Simple Linear Regression

What is Simple Linear Regression?

Simple Linear Regression is a linear model that models the relationship between two variables. One is the dependant variable and the other is the independant variable. We try to minimize the sum of squared residuals of the best fit line. This model is extremely useful. It can help us determine if there is any type of correlation between the variables and if that correlation is statistically significant in any way.

How it works

The model function for a simple linear regression is \(y = \beta_0 + \beta_1 x + \varepsilon\). The goal is to minimize the sum \(\sum_{i=1}^{n} (y_i - \hat{y}_i)^2\). In this sum \(y_i\) is the observed value of the dependent variable and \(\hat{y}_i\) is the estimated value of the dependent variable. Here \(\hat{y} = b_0 + b_1x\). We calculate \(b_1\) by the expression \(\frac{\sum_{i=1}^n (x_i - \bar{x})(y_i - \bar{y})}{\sum_{i=1}^{n} (x_i - \bar{x})^2}\). Here \(\bar{x}\) and \(\bar{y}\) are the mean for the independent and dependent variables.

How it works (cont’d)

The value of \(b_0\) is found after we find \(b_1\). We find \(b_0\) by using the point \((\bar{x},\bar{y})\), which is called the center of mass of the data of the given data that we are performing the regression on. The regression line will pass through this point. For example, say \(\bar{x} = 3, \bar{y} = 2\) and \(b_1 = 5\). Then we have \(2 = b_0 + (5)(3)\). We simply solve for \(b_0\). By doing this we find the regression line for the given data set.

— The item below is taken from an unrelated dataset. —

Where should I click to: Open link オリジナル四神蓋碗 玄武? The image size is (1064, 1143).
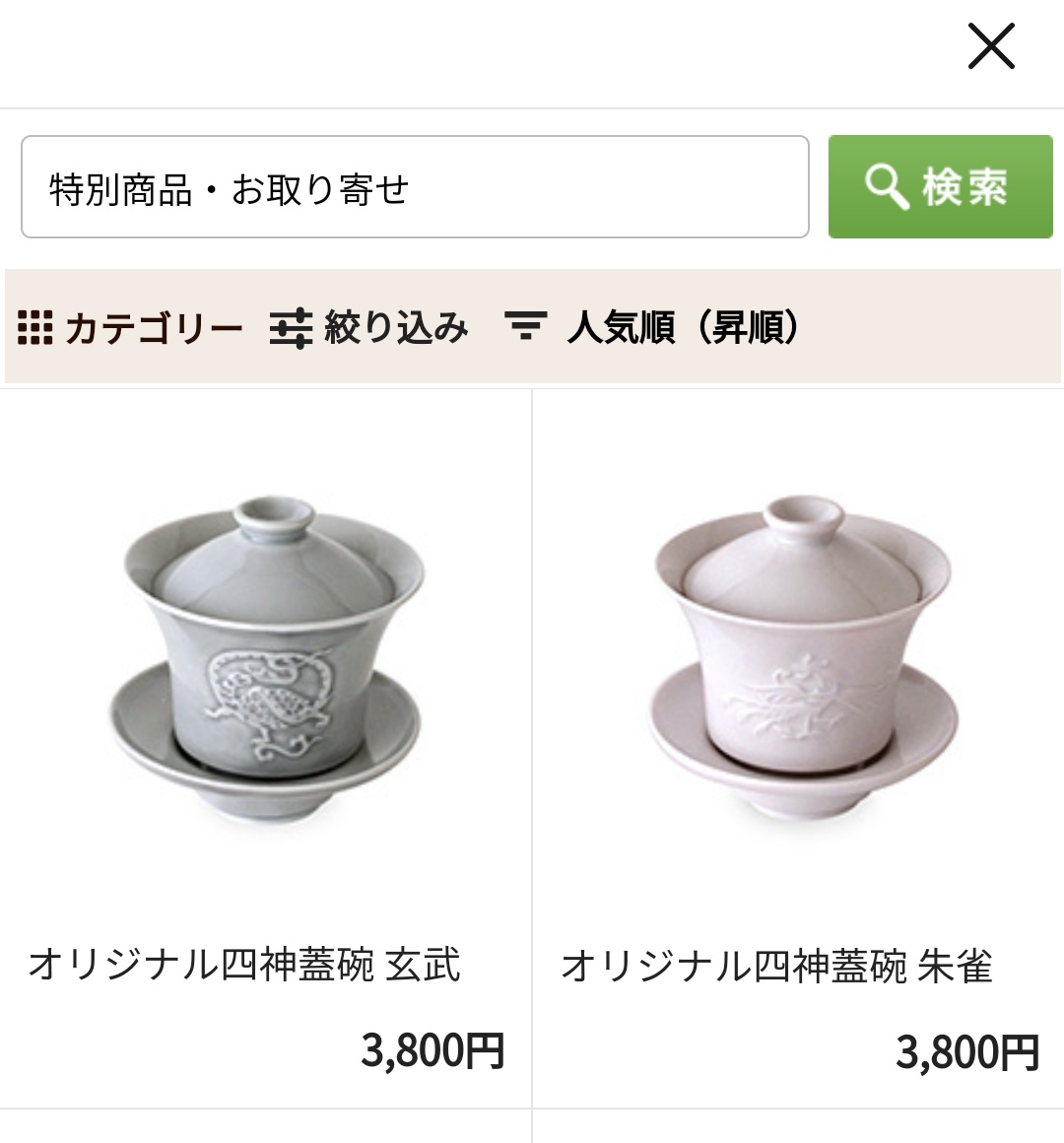point(244,965)
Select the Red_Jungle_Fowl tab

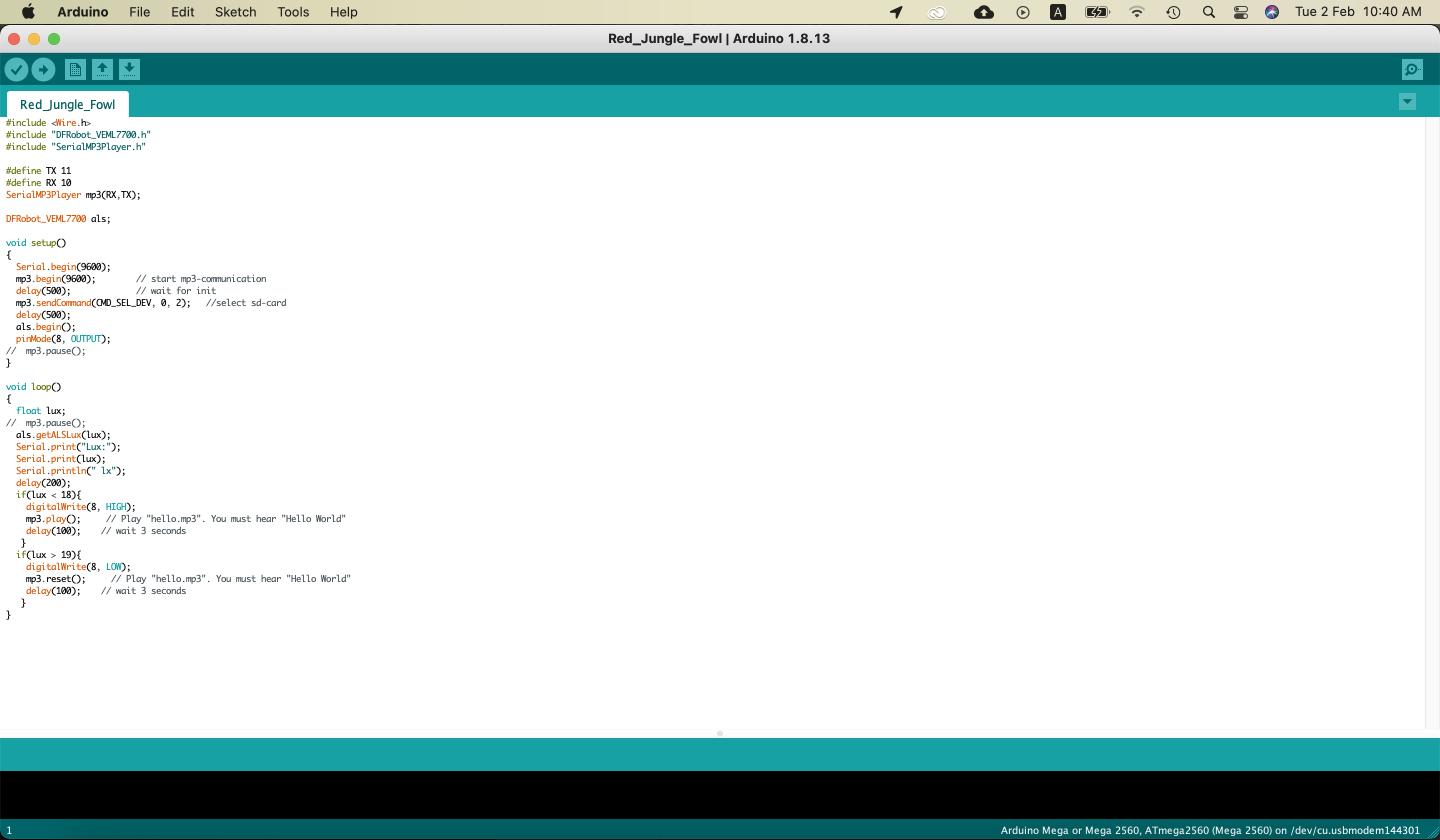click(67, 104)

Simple Linear Regression Example

Here is an example of the mtcars dataset with the mpg and weight plotted in a scatter plot. Also, the red line is a simple linear regression of the mpg and weight.

R code

This is the R code for the previous slide.

simp <- lm(mtcars$mpg ~ mtcars$wt)
slr <- mtcars %>% 
  plot_ly(x = ~wt) %>% 
  add_markers(y = ~mpg, name = "Original Data") %>% 
  add_lines(x = ~wt, y = fitted(simp), name = "Regression")
slr

Goodness of fit

How do we determine that a linear regression has given us a good model of the data? We accomplish this by comparing it to a simpler model of the data. One in which only the dependent variable is graphed with a simple scatter plot along with the mean of the dependent variable values. We measure the distance between each value and the mean. We square these values and then add then add them all up which gives us what is called the SST, Sum of Squres Total.

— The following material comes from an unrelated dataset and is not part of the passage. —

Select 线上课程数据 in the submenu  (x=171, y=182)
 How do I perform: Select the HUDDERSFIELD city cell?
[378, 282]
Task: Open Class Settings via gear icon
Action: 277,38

There are also two other values that are of importance. The SSE and the SSR. The SSE is like the SST. We find the SSE by squaring the diffence of each data point in the dataset and the estimated value given by the regression line and then summing these all up. SSE means the Sum of Squared Errors. The SSR, which means the Sum of Squares due to Regression, is how much of the error was taken up by the regression.The SSR is calculated like so, \(SST - SSE = SSR\).

Simpler Model of Data

In this graph we see only the dependant values plotted along with its mean. It is this model that the regression is compared to to determine how well of a model it is. The SST in this example is the sum of the squred difference bewteen each data point and the red dashed line.

Linear Regression

This linear regression will minimize the SSE compared to the SSE from the previous graph. The left over amount from the SST is due to regression and is the SSR. If we were to add up all the squares of the distance

Coefficient of Determination

The coefficient of determination will give us an idea of how well this linear regression fits the data. The coefficient of determination is calculated by, \(r^2 = \frac{SSR}{SST}\). For this example we see that the coefficient of determination is 0.7528328. This means that 75% of the SST can be aacounted for by the linear regression.

This number can be misleading though. This number really only helps if the data we are performing the linear regression on is mostly linear.